**Given records:**
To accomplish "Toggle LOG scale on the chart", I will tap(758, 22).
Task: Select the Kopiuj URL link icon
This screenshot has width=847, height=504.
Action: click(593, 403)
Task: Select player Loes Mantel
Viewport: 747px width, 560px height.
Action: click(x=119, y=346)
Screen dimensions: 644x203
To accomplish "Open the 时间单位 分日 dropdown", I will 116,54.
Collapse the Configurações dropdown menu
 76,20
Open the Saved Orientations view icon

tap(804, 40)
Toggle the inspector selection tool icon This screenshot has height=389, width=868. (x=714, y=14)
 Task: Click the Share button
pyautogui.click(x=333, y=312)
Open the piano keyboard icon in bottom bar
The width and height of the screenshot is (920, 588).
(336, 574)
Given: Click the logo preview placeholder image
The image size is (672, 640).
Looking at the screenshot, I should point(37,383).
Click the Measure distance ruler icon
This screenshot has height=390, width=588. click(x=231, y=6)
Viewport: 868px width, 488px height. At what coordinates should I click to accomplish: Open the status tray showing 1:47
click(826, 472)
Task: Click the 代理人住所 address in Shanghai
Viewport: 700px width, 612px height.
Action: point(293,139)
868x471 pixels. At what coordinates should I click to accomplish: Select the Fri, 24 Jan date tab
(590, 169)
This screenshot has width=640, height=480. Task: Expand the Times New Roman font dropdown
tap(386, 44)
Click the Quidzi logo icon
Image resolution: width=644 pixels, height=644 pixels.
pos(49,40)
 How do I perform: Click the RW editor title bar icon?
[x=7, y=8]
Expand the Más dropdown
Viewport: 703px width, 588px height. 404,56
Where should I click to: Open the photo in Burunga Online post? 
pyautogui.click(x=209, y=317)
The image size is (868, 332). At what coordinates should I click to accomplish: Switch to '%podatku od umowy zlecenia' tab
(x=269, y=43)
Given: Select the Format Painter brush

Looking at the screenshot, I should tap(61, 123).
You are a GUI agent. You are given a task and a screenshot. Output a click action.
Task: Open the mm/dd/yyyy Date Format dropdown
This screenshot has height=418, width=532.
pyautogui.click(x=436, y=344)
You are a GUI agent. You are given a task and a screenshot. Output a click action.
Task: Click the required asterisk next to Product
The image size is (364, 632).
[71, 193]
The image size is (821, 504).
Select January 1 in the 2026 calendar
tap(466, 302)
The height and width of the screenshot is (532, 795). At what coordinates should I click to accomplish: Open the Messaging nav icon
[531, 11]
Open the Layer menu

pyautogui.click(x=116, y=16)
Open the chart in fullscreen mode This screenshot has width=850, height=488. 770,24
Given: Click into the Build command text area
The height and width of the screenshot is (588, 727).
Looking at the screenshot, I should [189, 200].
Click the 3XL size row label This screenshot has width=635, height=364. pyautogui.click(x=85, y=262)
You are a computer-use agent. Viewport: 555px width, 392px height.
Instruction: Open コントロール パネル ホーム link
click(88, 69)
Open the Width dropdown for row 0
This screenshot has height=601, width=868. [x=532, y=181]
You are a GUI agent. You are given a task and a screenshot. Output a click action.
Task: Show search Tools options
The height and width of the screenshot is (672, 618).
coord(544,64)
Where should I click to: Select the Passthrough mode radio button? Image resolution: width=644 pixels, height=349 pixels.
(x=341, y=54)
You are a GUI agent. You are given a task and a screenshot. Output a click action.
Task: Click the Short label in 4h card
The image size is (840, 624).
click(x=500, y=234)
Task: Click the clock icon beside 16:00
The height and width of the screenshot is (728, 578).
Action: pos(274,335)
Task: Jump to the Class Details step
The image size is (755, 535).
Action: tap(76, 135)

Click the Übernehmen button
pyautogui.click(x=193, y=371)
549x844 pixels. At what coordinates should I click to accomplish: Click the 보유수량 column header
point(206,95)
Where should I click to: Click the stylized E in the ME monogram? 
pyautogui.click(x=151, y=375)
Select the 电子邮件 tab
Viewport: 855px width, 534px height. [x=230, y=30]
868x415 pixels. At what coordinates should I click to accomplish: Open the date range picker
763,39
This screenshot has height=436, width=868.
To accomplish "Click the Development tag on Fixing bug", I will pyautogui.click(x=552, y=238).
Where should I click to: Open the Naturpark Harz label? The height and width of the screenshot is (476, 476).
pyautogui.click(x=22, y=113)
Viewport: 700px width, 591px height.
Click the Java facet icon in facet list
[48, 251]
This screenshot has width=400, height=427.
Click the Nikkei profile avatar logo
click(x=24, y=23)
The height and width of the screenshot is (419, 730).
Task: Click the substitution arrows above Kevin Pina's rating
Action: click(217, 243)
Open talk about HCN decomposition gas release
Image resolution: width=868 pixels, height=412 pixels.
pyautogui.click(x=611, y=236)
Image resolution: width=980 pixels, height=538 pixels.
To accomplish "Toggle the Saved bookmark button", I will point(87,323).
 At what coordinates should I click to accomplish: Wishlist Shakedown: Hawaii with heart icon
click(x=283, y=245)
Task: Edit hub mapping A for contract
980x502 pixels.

**What you will do:** Copy out the data in full, exactly.

**Completed task:**
To accomplish "Toggle LOG scale on the chart", I will tap(758, 22).
Task: Select the Kopiuj URL link icon
This screenshot has width=847, height=504.
Action: click(593, 403)
Task: Select player Loes Mantel
Viewport: 747px width, 560px height.
Action: click(x=119, y=346)
Screen dimensions: 644x203
To accomplish "Open the 时间单位 分日 dropdown", I will 116,54.
Collapse the Configurações dropdown menu
 76,20
Open the Saved Orientations view icon

tap(804, 40)
Toggle the inspector selection tool icon This screenshot has height=389, width=868. (x=714, y=14)
 Task: Click the Share button
pyautogui.click(x=333, y=312)
Open the piano keyboard icon in bottom bar
The width and height of the screenshot is (920, 588).
(336, 574)
Given: Click the logo preview placeholder image
The image size is (672, 640).
Looking at the screenshot, I should point(37,383).
Click the Measure distance ruler icon
This screenshot has height=390, width=588. click(x=231, y=6)
Viewport: 868px width, 488px height. At what coordinates should I click to accomplish: Open the status tray showing 1:47
click(826, 472)
Task: Click the 代理人住所 address in Shanghai
Viewport: 700px width, 612px height.
Action: point(293,139)
868x471 pixels. At what coordinates should I click to accomplish: Select the Fri, 24 Jan date tab
(590, 169)
This screenshot has width=640, height=480. Task: Expand the Times New Roman font dropdown
tap(386, 44)
Click the Quidzi logo icon
Image resolution: width=644 pixels, height=644 pixels.
pos(49,40)
 How do I perform: Click the RW editor title bar icon?
[x=7, y=8]
Expand the Más dropdown
Viewport: 703px width, 588px height. 404,56
Where should I click to: Open the photo in Burunga Online post? 
pyautogui.click(x=209, y=317)
The image size is (868, 332). At what coordinates should I click to accomplish: Switch to '%podatku od umowy zlecenia' tab
(x=269, y=43)
Given: Select the Format Painter brush

Looking at the screenshot, I should tap(61, 123).
You are a GUI agent. You are given a task and a screenshot. Output a click action.
Task: Open the mm/dd/yyyy Date Format dropdown
This screenshot has height=418, width=532.
pyautogui.click(x=436, y=344)
You are a GUI agent. You are given a task and a screenshot. Output a click action.
Task: Click the required asterisk next to Product
The image size is (364, 632).
[71, 193]
The image size is (821, 504).
Select January 1 in the 2026 calendar
tap(466, 302)
The height and width of the screenshot is (532, 795). At what coordinates should I click to accomplish: Open the Messaging nav icon
[531, 11]
Open the Layer menu

pyautogui.click(x=116, y=16)
Open the chart in fullscreen mode This screenshot has width=850, height=488. 770,24
Given: Click into the Build command text area
The height and width of the screenshot is (588, 727).
Looking at the screenshot, I should [189, 200].
Click the 3XL size row label This screenshot has width=635, height=364. pyautogui.click(x=85, y=262)
You are a computer-use agent. Viewport: 555px width, 392px height.
Instruction: Open コントロール パネル ホーム link
click(88, 69)
Open the Width dropdown for row 0
This screenshot has height=601, width=868. [x=532, y=181]
You are a GUI agent. You are given a task and a screenshot. Output a click action.
Task: Show search Tools options
The height and width of the screenshot is (672, 618).
coord(544,64)
Where should I click to: Select the Passthrough mode radio button? Image resolution: width=644 pixels, height=349 pixels.
(x=341, y=54)
You are a GUI agent. You are given a task and a screenshot. Output a click action.
Task: Click the Short label in 4h card
The image size is (840, 624).
click(x=500, y=234)
Task: Click the clock icon beside 16:00
The height and width of the screenshot is (728, 578).
Action: pos(274,335)
Task: Jump to the Class Details step
The image size is (755, 535).
Action: tap(76, 135)

Click the Übernehmen button
pyautogui.click(x=193, y=371)
549x844 pixels. At what coordinates should I click to accomplish: Click the 보유수량 column header
point(206,95)
Where should I click to: Click the stylized E in the ME monogram? 
pyautogui.click(x=151, y=375)
Select the 电子邮件 tab
Viewport: 855px width, 534px height. [x=230, y=30]
868x415 pixels. At what coordinates should I click to accomplish: Open the date range picker
763,39
This screenshot has height=436, width=868.
To accomplish "Click the Development tag on Fixing bug", I will pyautogui.click(x=552, y=238).
Where should I click to: Open the Naturpark Harz label? The height and width of the screenshot is (476, 476).
pyautogui.click(x=22, y=113)
Viewport: 700px width, 591px height.
Click the Java facet icon in facet list
[48, 251]
This screenshot has width=400, height=427.
Click the Nikkei profile avatar logo
click(x=24, y=23)
The height and width of the screenshot is (419, 730).
Task: Click the substitution arrows above Kevin Pina's rating
Action: click(217, 243)
Open talk about HCN decomposition gas release
Image resolution: width=868 pixels, height=412 pixels.
pyautogui.click(x=611, y=236)
Image resolution: width=980 pixels, height=538 pixels.
To accomplish "Toggle the Saved bookmark button", I will point(87,323).
 At what coordinates should I click to accomplish: Wishlist Shakedown: Hawaii with heart icon
click(x=283, y=245)
Task: Edit hub mapping A for contract
980x502 pixels.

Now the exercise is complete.